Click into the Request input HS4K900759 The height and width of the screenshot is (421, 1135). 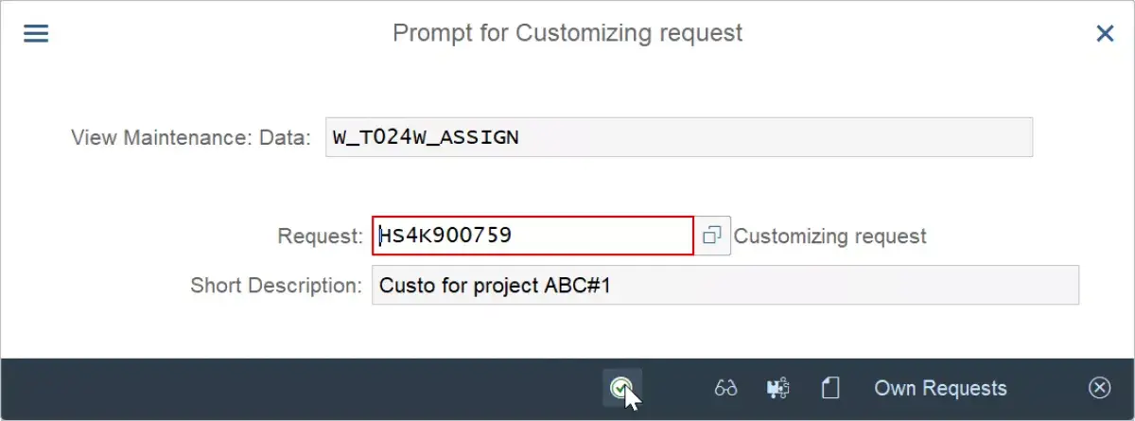(533, 236)
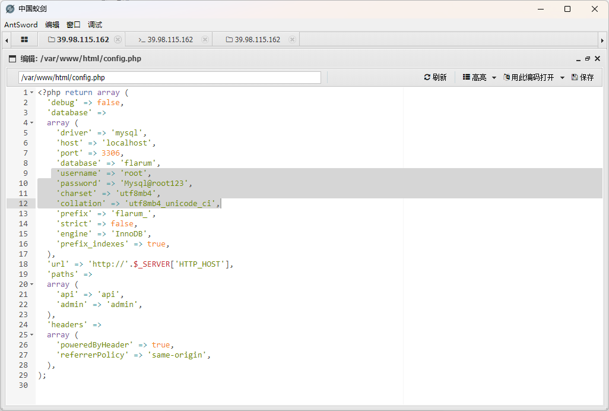Image resolution: width=609 pixels, height=411 pixels.
Task: Collapse the paths array at line 20
Action: 31,284
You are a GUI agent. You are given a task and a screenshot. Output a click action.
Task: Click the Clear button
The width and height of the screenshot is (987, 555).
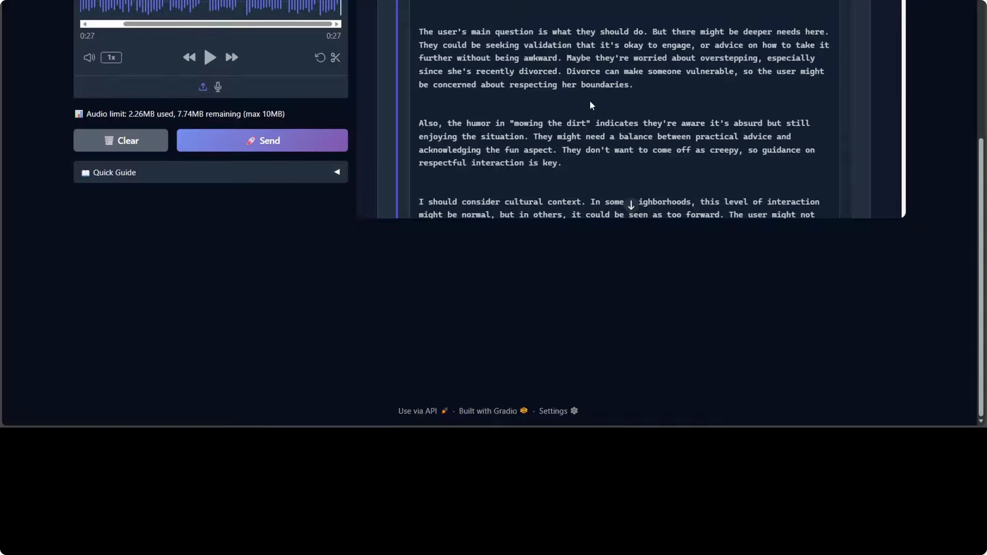click(x=121, y=141)
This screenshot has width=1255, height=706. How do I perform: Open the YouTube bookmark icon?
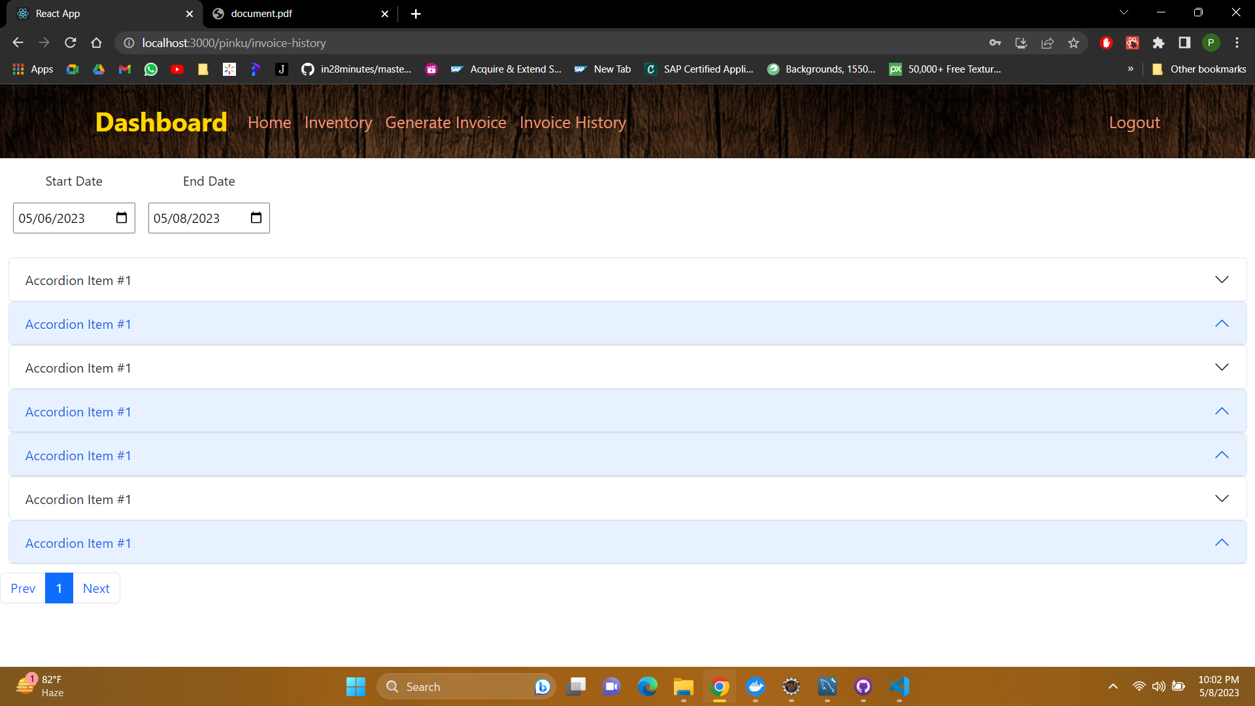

# [What you are asked to do]
Rewrite the rows from the line with "You are a GUI" through the end of the rows, putting "Reset" in place of "Clear" and keeping everything else the same. Leave the pictures out.

# [Right answer]
You are a GUI agent. You are given a task and a screenshot. Output a click action.
Task: Click the Reset button
The width and height of the screenshot is (987, 555).
click(x=121, y=141)
This screenshot has width=1255, height=706. How do I perform: Open the YouTube bookmark icon?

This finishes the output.